I asked the favor on the worst possible day for a teacher. Monday dawns and each educator feels less like Plato and more like Sisyphus gazing wearily up a gargantuan hill. I knew this, and yet, I still made my request in a crack-of-dawn e-mail: "Can you possibly write a letter of recommendation for me? Today? I need to send it off tonight."
I knew it was an unreasonable request and I hated to even ask it. It revealed both my vulnerability and my utter dependence on her good will. I forced myself to do it, though, because I really wanted her recommendation, and I knew the act would stretch me. I didn't consider that my appreciation of her willingness to comply with my urgent request would be rivaled by her own gratitude at having been asked.
After she'd completed my letter and I'd sent off my application, she confided that her initial thought had been: "How can she ask me this on a Monday?!" But by successfully completing the letter, she'd learned so much about herself. My asking her to do something that she thought initially impossible gave her a renewed confidence in her abilities. Her letter was a triumph for each of us: I was admitted to the program and had a fantastic educational experience, and she wrote one of the best recommendations of her life — under the gun, on a Monday. She realized in a new way that she really is a good writer and a truly loyal friend. Such a humble and yet daring act — on both our parts — took on much grander meaning.
It is difficult for many of us to ask for help; we often fear that our requests will be denied. Frank Flynn — associate professor of organizational behavior at Stanford Graduate School of Business — and Jessica McCrory Calarco — assistant professor of sociology at Indiana University — published a paper in 2008 that revealed that people tend to grossly underestimate how likely others are to agree to requests of assistance.
In one of their studies, participants sought help from strangers by asking to borrow a cellphone or seeking complicated directions that required the strangers to walk them partway to their destination. Participants consistently overestimated by 50 percent the number of strangers they would have to ask to get a certain number to agree to help. As Flynn recalled, "they'd bound back to the lab afterwards with big smiles, saying, ' I can't believe how nice people were!'"
Calarco and Flynn assert that this phenomenon of underestimation of others' altruism has to do with our inability to "get in the mind of the one being asked for help." There are strong feelings of social obligation at play, and people generally want to do the socially correct thing and give assistance.
Sometimes our reluctance to ask for help is masked by our own drive for self-sufficiency. Many of us pride ourselves on our do-it-yourself mentality and gumption. And let's face it, many of us are — in the words of my dad — "just cheap."

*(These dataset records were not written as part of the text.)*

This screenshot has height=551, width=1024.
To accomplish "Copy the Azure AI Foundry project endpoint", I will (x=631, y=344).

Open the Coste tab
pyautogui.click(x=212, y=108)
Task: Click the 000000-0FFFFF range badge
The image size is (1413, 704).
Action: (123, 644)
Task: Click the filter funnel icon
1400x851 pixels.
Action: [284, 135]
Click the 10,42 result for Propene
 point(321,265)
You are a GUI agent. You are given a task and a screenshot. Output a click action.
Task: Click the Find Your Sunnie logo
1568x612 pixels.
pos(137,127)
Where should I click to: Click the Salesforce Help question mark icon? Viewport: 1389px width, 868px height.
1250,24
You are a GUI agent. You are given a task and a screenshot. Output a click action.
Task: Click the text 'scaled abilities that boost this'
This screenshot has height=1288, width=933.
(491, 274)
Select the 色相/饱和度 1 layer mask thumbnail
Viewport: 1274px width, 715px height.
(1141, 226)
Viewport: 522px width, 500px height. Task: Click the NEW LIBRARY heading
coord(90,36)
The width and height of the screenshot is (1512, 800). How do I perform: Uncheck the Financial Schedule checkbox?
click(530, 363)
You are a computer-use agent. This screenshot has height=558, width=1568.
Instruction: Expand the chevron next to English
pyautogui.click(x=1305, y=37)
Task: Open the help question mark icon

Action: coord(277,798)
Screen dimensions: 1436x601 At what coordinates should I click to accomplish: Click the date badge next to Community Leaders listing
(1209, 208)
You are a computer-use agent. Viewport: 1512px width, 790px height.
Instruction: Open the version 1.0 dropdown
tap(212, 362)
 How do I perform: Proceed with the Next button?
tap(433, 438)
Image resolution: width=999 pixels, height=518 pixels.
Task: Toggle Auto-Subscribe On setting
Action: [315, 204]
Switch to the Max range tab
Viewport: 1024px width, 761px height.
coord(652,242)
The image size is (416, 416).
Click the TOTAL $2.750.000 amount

I prefer to say "thrifty" but I am starting to understand his way of thinking. Several years ago, we planned to insulate our attic ourselves. After trying to load the surprisingly heavy insulation blower into the back of my aging Volvo, and realizing — as I saw the exceedingly patient worker at the hardware center raise his eyebrows — that I really had no clue how I would wrestle it out on the other end, I had to admit defeat. But, frankly, happily so. Paying the local professionals to insulate our attic was some of the best money I ever spent. I don't want to be cheap with my money, but more importantly I don't want to be stingy with my confidence in others' superior skills and experience.
Last week, the same friend who'd written such a superb letter of reference for me asked — on relatively short notice — if I would write one for her. I loved the symmetry of it all and the seeming ease with which she asked the favor. The more we ask for help, the easier it becomes to see the strength in our vulnerability.